Stanton est également coscénariste du film, ce qui n’est pas anodin. C’est le signe d’une implication certaine, qui s’exprime à l’écran par une spontanéité et un appétit qui n’attendent que d’être partagés avec le spectateur. Stanton aime le grand spectacle, la grande aventure, la science-fiction aux proportions épiques du space opera ; il aime Indiana Jones et Star Wars, alors il les apparie et nous embarque à bord de l’attelage ainsi formé, à la réussite indéniable et réjouissante. La virée est trépidante, sincère (amateurs de cynisme écrasant le premier degré, passez votre chemin), inspirée dans l’action, l’humour, la découverte des spécificités propres à ce nouveau monde – et dans le panachage des trois. L’ambition de l’auteur-réalisateur ne s’en trouve pas rassasiée pour autant. Il se pique de donner une densité au récit, en plus de l’ivresse du grand huit mené tambour battant des péripéties et des éclats de rire. Stanton croit à la force du melting-pot à tous les niveaux. La comédie n’interdit pas l’émergence régulière d’une noirceur substantielle, dans la description des coutumes brutales de l’une ou l’autre des civilisations martiennes ou dans l’affirmation en filigrane du caractère plus destructeur qu’autre chose de toute guerre. Ce qui a l’air évident dit comme ça, mais l’est moins dans le monde parallèle des grosses machines hollywoodiennes dont l’on connait l’attirance pour le manichéisme grossier (cf. Avatar).

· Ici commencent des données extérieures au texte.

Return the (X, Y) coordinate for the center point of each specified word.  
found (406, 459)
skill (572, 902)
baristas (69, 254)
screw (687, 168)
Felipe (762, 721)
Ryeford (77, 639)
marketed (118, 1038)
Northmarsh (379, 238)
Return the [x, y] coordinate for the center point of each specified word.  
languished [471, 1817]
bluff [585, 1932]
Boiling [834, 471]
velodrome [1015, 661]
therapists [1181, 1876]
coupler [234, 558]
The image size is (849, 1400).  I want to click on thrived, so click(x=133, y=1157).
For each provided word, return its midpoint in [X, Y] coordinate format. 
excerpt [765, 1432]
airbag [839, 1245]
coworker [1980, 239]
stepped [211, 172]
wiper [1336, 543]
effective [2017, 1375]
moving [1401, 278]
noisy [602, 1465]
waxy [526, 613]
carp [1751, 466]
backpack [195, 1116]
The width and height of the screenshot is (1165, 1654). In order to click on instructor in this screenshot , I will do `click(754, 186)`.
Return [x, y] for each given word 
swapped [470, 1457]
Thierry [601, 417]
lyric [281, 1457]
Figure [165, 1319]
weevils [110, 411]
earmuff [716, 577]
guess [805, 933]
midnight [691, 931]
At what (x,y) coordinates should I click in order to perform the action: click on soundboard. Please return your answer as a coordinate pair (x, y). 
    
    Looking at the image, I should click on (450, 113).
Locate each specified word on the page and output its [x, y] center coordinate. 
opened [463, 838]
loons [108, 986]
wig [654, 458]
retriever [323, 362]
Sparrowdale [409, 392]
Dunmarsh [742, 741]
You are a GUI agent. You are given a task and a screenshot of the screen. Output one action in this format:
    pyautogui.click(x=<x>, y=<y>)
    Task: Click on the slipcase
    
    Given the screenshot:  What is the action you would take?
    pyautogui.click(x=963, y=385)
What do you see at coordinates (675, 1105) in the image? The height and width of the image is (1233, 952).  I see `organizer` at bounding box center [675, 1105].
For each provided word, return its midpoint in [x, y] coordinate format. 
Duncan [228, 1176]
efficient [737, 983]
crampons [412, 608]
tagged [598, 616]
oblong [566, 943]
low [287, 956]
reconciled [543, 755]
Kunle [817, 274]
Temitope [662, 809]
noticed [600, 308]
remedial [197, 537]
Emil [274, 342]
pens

John Carter se distingue par sa multitude d’espèces extraterrestres, six au total, ayant chacune sa vérité, son identité faite de forces et de faiblesses, d’aptitudes et de travers. Elles sont complémentaires et traitées à égalité, source de la plus grande qualité du film. Humains et créatures de synthèse ayant les mêmes droits en tant que personnages, cela tue dans l’œuf tout questionnement quant à la préséance du réel sur le virtuel, ou inversement. L’assimilation entre l’un et l’autre est exemplaire, et l’univers du film est ainsi toujours superbement cohérent, jamais branlant. Loin d’être cantonnées au statut de faire-valoir, les espèces les plus exotiques et éloignées de nous sont les plus fascinantes : les Tharks, les Therns. Le sidekick comique qu’est le « monstre-chien » Woola est également franchement réussi. Alors, c’est un sans-faute, tout va bien dans le meilleur des mondes martiens ? Pas tout à fait. Un problème de taille affaiblit John Carter : toute sa débauche d’entrain, de spectacle, d’éblouissement est déployée dans le but de sauver la princesse la plus insupportable du système solaire, depuis la nuit des temps. Déjà pas particulièrement bien écrit (une variante de l’inénarrable bimbo docteur en physique nucléaire jouée par Denise Richards dans le James Bond Le monde ne suffit pas), le personnage est définitivement condamné par le jeu horripilant de son interprète Lynn Collins. A chaque fois qu’elle devient moteur, on n’a pas du tout envie de la suivre mais plutôt de la baffer et de s’en débarrasser. Elle est la verrue sur un visage par ailleurs bien agréable.